Masuda moved to Toyoshina, where Karuta had opened a restaurant, but her longing for Motoyama caused her to start uncontrollably drinking. She became bloated and jaundiced, but continued to drink even after her doctor warned her she would soon die of liver failure if she continued. Despite the urgings of her doctor and Karuta, Masuda attempted suicide a third time. After visiting her brother's grave, she tried to freeze herself to death and had almost succeeded when an elderly man found and rescued her. He convinced her to make one more attempt at having a good living, and she returned to Toyoshina.

===Later years===
Upon returning to Toyoshina, Masuda got a job as a waitress, and discovered a love for children. She frequently told stories to groups of children in town. Paradoxically, she also played tricks on people around town, trying to humble geisha or anyone she saw holding their status over others. Eventually, she heard that farmers in the area were desperate for people to work the rice fields, and over their protestations went to work there. When the rice was planted, she was asked by a family to look after their children, the end of her autobiography.

==Later life==
After being a caretaker for several years, Masuda opened a restaurant and ran it for several decades. She and Karuta, who opened and ran a restaurant until three years before her death, remained friends. However, Karuta, who had fought to save Masuda from alcoholism, herself became an alcoholic. Her death in the mid-1990s was a huge blow to Masuda. On June 8, 2008, Masuda found out she had liver cancer, and died a few weeks later on June 26, 2008.

In the English version of the book, G. G. Rowley wrote an afterword detailing her attempts to meet Masuda in person. Masuda almost exclusively communicated through her publishers. At the time of the English translation's publication in 2003, they had declined Rowley's request, saying that Masuda wished to keep as low a profile as possible. However, in 2004 Masuda made a personal request for Rowley to visit her in Nagano, making Rowley one of the only people who she agreed to meet with. Afterwards they remained in touch for the rest of Masuda's life.

==Messages==
Throughout her autobiography, Masuda projects the idea that parents should be responsible for their children and should not bear children they are not prepared to support. When she found an abandoned six-month-old baby, she felt the desire to quickly kill it so it would not have to suffer a slow death or the ignominy of growing up without parents. Though Masuda never married and never had children, caring for the children of others was always her favorite way to spend time.
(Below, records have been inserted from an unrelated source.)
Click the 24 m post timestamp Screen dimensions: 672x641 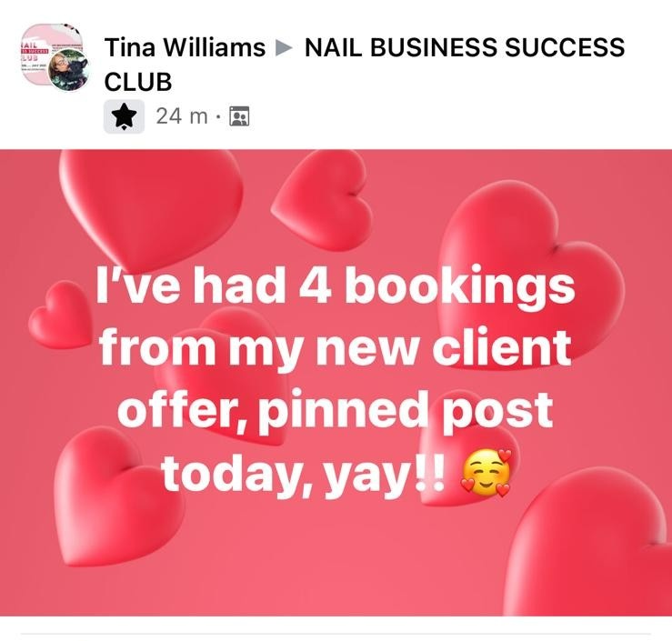(x=182, y=116)

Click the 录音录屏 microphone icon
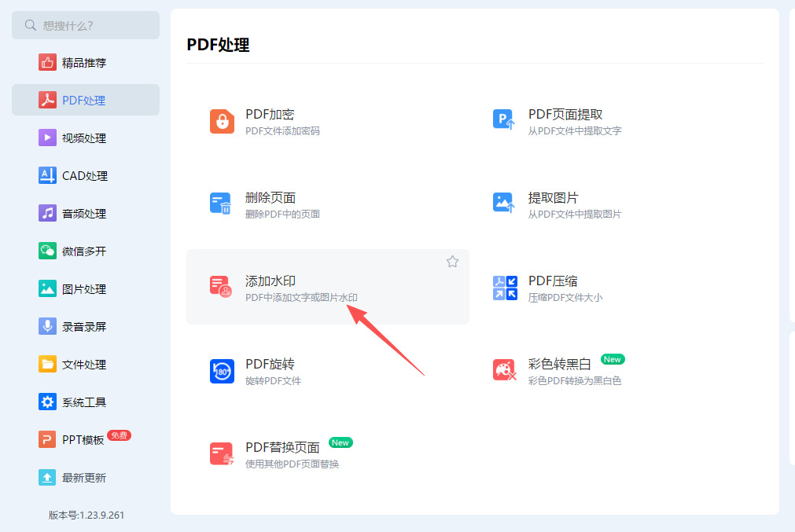pos(47,326)
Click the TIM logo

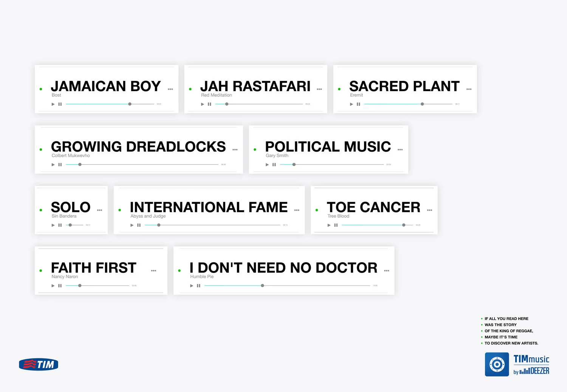[x=39, y=364]
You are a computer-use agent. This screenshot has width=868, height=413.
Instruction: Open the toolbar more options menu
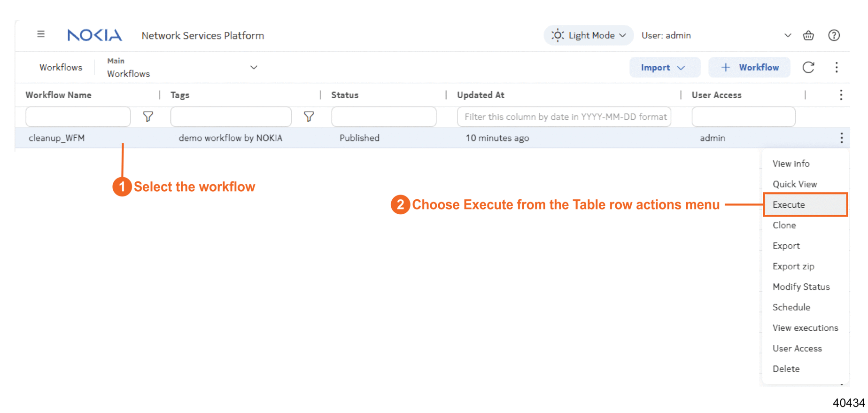click(x=836, y=68)

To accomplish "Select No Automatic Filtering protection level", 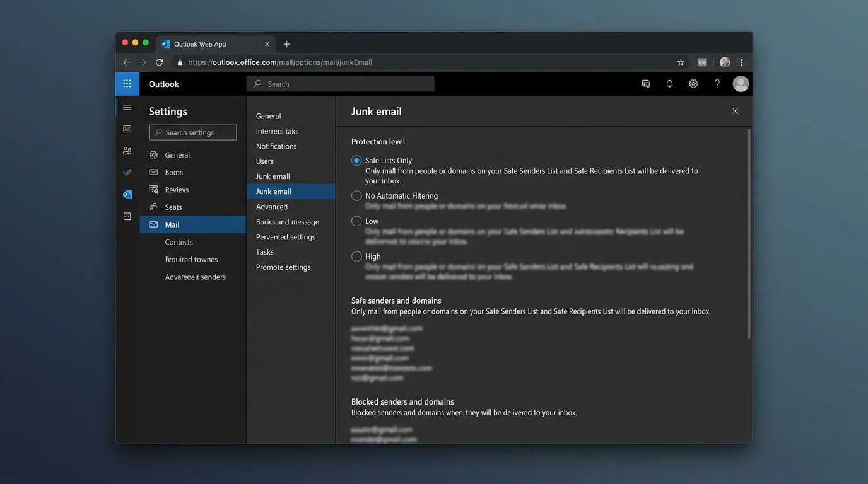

Masuda vehemently argued against the prohibition of prostitution in Japan. She stated that although no-one became a prostitute to enjoy it, it was merely human instinct to find a way to make a living when no other venues were open. Although she agreed it was probably well-intentioned, Masuda stated that she could not have survived if sex work had not been an option for her. Furthermore, she argued that simply banning prostitution would not stop people from engaging in it, as people who wanted it would inevitably find ways.

==Reception==
Although Masuda finished second in the writing competition, after writing Autobiography of a Geisha, Masuda was harshly criticised by her community, and eventually had to move to another town. Largely because of this, she almost always communicated with people through her publisher, emphasising that her goal was only to tell her story and never to become famous. She refused to meet with most people interested in discussing her book. Upon its translation into English, the book received positive reviews from anthropologist Liza Dalby and author Arthur Golden, as well as several other book reviewers.

Despite academic reviews, the book has been largely ignored in many publications about geisha. In her autobiography Geisha, a Life (also known as Geisha of Gion), published in 2002, Mineko Iwasaki claims to be the first geisha to come forward to tell her story. Many scholars echo this claim despite the fact that Masuda's work was published 45 years before Iwasaki's.